Expect uses an embedded Tcl interpreter, so expect programs are Tcl programs. This is a good use of Tcl: it means that expect has a full programming language for writing scripts. Since interacting with other programs is all about strings, it’s perfectly reasonable to use Tcl, which is also all about strings. The consequence for DejaGNU, though, is that DejaGNU is written in Tcl.

Once Cygnus was using DejaGNU as a test harness for gdb, it seemed natural to use it as a test harness for gcc as well. But of course gcc is not an interactive program, so the advantages of using expect no longer applied. The disadvantages of Tcl remained intact.

Cygnus specialized in cross-compilers, so DejaGNU grew the ability to build programs for target boards and run them there, using various different communication mechanisms. None of this had much to do with expect or Tcl, but it was all written in Tcl because that was the mechanism available. All this support is the main reason it is difficult to move away from DejaGNU today.

At least on a native system, it’s natural to want to run tests in parallel. That’s only become more important over the years. Unfortunately, Tcl doesn’t support threads (there is a thread extension available these days, but it is written in such a way that it would have to be integrated into expect before DejaGNU could use it). It’s easy enough to write Tcl code to start gcc a bunch of times, but it’s much harder to write Tcl code to examine those results. The gcc testsuite does now run in parallel, but it does so by manually creating subsets of tests and invoking DejaGNU multiple times in parallel to run those subsets. This works but is hardly optimal.

As a highly dynamic interpreted language, Tcl is relatively slow. The expect program is quite clever and sets up pseudo terminals in order to properly interact with general programs, and effort that is useless when testing a simple program like gcc. A significant amount of the CPU time taken by a gcc testsuite run is for expect, time which is largely wasted.

The DejaGNU code is complex and hard to read. This is not entirely the fault of Tcl, but Tcl is partly to blame as DejaGNU struggles with namespace issues. Function and variable names are constructed at runtime to avoid namespace collisions, which makes it very hard to figure out what code will run. It plays games like having tests return the name of the function to run to report whether the test succeed (e.g., return “pass” to invoke the function named pass), which sounds almost clever until you realize that there is nothing which prevents you from returning an invalid value.

I could continue with more specific horrors from DejaGNU, but those are in principle fixable. I hope that the earlier points show that DejaGNU itself is broken by design. We need to move away from it.

Unfortunately DejaGNU’s large knowledge base of how to run programs on embedded systems, a knowledge base which is largely represented in hand-written Tcl code, is very hard to get around. Some of these scripts can be automatically translated into a better test harness, in that they simply set flags for various tools and set a communication mechanism. Many others will require hand conversion.

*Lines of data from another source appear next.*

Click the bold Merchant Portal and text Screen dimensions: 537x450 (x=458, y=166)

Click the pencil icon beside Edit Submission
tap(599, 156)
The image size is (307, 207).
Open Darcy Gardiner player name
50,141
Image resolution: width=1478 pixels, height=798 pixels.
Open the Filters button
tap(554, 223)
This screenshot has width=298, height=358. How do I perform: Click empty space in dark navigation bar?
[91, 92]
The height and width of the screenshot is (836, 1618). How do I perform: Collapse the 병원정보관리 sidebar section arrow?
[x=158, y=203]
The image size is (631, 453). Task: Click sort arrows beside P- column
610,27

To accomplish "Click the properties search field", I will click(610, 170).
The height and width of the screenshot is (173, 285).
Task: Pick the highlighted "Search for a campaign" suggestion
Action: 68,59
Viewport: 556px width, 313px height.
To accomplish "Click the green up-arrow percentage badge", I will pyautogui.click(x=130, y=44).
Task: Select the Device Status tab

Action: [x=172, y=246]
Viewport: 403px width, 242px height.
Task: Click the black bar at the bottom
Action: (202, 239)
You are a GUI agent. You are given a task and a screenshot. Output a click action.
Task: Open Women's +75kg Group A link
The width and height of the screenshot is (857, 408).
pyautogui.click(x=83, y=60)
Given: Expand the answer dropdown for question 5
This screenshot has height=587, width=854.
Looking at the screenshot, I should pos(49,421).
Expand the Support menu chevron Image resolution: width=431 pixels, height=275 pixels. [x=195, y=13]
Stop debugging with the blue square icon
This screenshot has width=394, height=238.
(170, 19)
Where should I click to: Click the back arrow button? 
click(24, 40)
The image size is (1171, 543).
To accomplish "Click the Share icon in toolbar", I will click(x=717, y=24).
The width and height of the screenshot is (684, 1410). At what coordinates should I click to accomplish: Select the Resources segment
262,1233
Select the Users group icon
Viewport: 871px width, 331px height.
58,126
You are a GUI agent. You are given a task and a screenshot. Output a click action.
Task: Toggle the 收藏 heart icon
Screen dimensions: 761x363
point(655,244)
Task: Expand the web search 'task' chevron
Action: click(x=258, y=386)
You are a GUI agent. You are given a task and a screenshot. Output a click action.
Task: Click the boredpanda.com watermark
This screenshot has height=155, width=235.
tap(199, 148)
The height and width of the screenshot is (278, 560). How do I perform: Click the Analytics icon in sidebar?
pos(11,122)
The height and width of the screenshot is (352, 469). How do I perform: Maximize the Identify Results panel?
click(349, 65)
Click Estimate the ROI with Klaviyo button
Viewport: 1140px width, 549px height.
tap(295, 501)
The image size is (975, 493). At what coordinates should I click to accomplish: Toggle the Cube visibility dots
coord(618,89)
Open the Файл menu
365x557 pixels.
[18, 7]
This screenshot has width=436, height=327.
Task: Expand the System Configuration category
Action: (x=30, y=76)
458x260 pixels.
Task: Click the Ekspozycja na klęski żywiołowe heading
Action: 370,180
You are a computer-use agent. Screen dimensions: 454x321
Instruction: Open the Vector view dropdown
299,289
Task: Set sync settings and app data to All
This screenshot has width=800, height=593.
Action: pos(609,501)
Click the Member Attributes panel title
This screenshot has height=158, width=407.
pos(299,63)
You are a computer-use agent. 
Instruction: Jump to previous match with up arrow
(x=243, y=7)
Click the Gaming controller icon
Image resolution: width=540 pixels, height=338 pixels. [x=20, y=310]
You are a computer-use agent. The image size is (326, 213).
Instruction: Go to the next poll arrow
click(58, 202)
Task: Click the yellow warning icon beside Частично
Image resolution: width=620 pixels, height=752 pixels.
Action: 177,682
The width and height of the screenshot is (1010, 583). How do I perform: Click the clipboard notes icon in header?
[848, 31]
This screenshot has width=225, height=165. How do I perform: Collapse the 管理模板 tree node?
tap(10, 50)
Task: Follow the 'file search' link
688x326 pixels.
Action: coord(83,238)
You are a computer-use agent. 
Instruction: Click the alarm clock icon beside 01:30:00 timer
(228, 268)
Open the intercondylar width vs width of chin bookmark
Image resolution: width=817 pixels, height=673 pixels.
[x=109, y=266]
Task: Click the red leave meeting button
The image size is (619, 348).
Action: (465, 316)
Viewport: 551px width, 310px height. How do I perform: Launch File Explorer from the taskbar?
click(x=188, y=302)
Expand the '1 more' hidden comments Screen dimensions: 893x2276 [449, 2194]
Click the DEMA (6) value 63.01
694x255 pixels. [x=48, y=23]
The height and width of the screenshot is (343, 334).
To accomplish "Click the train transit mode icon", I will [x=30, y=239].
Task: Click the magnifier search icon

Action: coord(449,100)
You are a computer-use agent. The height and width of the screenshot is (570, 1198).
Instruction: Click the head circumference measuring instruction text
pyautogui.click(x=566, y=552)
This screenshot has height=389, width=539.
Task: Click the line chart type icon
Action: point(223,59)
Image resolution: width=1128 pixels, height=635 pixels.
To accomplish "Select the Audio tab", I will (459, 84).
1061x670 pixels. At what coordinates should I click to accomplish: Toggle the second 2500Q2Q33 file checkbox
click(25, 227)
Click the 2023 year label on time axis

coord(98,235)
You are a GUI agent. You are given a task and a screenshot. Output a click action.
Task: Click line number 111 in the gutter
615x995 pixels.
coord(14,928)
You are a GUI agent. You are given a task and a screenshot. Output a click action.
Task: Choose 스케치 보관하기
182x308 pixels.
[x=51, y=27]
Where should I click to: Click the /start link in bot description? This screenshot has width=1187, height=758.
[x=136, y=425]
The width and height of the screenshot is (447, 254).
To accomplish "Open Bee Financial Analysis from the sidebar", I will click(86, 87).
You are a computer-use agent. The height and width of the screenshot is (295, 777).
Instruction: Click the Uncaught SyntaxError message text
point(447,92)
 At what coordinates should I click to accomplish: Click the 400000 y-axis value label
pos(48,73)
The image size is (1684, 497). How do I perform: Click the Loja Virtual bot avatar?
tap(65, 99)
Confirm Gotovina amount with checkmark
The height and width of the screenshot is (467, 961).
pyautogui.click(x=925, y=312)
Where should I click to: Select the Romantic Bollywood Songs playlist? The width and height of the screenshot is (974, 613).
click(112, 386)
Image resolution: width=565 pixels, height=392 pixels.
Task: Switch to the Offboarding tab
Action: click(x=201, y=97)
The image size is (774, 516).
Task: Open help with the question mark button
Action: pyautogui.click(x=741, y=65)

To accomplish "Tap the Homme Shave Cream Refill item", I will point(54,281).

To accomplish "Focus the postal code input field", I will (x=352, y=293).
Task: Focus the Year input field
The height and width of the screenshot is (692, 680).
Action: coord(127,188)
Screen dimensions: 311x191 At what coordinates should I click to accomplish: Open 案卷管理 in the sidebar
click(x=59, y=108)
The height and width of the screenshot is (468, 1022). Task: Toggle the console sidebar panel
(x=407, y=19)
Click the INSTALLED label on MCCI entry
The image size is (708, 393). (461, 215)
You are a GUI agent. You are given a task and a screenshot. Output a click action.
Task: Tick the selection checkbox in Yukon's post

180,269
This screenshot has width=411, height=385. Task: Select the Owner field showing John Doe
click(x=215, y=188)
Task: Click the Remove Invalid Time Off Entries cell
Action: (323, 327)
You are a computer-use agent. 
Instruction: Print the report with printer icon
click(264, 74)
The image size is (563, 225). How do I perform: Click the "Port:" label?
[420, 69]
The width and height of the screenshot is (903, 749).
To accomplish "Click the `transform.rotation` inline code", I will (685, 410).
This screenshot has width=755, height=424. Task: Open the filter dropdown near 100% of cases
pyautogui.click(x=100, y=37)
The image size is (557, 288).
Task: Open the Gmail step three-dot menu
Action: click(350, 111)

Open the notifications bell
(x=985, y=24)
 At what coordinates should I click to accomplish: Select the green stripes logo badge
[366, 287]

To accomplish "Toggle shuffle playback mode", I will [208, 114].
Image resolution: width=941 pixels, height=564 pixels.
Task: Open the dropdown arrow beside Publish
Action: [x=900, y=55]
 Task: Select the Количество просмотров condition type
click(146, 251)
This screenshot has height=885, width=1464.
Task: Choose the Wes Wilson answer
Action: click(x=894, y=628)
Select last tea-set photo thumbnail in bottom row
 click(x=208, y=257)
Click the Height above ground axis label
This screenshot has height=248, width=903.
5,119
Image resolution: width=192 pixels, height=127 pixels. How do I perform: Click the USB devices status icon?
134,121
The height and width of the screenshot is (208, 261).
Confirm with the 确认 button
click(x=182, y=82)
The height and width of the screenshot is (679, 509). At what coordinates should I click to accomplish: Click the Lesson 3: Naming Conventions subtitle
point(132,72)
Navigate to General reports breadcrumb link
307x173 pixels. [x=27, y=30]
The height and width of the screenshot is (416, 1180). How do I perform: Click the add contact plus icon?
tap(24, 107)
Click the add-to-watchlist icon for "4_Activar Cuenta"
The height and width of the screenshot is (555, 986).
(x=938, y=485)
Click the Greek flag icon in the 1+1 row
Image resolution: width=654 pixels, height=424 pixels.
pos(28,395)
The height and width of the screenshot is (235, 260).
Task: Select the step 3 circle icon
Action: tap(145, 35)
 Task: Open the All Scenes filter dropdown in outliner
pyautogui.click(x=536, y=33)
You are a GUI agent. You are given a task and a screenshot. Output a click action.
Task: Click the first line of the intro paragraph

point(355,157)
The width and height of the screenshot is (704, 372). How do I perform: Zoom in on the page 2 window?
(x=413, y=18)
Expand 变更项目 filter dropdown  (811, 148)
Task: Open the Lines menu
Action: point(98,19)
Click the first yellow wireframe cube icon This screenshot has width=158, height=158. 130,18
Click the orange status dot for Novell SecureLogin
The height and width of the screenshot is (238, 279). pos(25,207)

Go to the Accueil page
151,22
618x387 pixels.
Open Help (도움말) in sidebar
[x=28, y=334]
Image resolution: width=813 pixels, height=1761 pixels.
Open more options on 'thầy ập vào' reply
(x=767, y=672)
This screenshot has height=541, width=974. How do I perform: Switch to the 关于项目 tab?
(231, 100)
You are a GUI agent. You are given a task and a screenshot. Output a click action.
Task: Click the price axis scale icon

Unfortunately DejaGNU has more or less blighted the world of free test harnesses. There is CodeSourcery’s qmtest program, but I don’t know how widely that is used. Fortunately, test harness need not be particularly complex. I don’t think it would be that hard for a thoughtful person to replace DejaGNU for gcc testing, and I think the benefits would be manifold. Replacing it for gdb testing would be harder, as the gdb tests rely more on string matching. As I mentioned above that is in itself a bug, but it means that recreating the tests is hard.

There are various test scripts which are built around DejaGNU’s log files, basically attempts to parse human readable information. Those will have to change for any new test harness.

Although I don’t have a good alternative, I hope I have at least demonstrated that DejaGNU must go. Effort put into working with DejaGNU is effort wasted.